Wednesday, May 29, 2013
I've posted an article with that title on SSRN, here (subtitled "Reflections on thr HHS Mandate"). As some of you know, I think that one of the most severe threats to religious freedom today--especially the freedom of religious organizations--is the prospect of it becoming a value of which political progressives are skeptical in principle, and which is associated only with conservatives. I therefore think it's vital at this juncture to make arguments for religious freedom that aim to reach people in the center and center-left. This piece, written for an excellent roundtable on "Freedom of the Church" sponsored by the University of San Diego Law School, is a first journal-article effort at doing so. I don't underestimate the depth of tension between a wide scope of freedom for religious organizations and certain features of political progressivism, but I also think it's crucial to appeal to as many common grounds as possible--and I believe there are important ones--as part of the overall case for religious freedom. (The project also has a personal element for me, as some will know, since I have a fundamental commitment to religious freedom and also myself in the center-left on a lot of issues and principles.) Abstract:
The Health and Human Services (HHS) mandate to cover contraception is the latest in a series of disputes that have made conflicts between politically progressive laws and traditionalist religious beliefs a pervasive feature of the American religious-freedom landscape.

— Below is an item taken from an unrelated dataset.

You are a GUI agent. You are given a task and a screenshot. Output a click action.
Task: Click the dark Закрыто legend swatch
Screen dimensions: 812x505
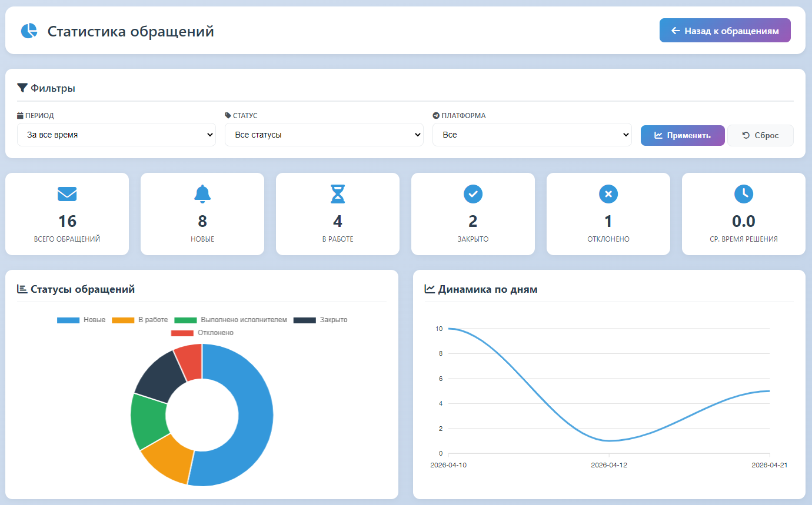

This article examines the foundations of the conflict and argues that progressives should support significant protections for faith-based service organizations such as social services and schools. There are sharp ironies when progressives exclude faith-based service organizations from religious-freedom protection, as the HHS mandate originally did. Service to others lies at the core of religious exercise; progressives more than anyone should affirm this; and accommodating such organizations meaningfully both preserves civil liberty and recognizes the overall contributions they make to progressive social goals, such as assisting the needy, even if they conflict with progressive positions on some deeply-felt issues. On the other side, traditionalists have sometimes failed to respect others' liberties, and that has hampered their ability to claim protection from government imposition as a matter of reciprocity, which would otherwise be a strong argument.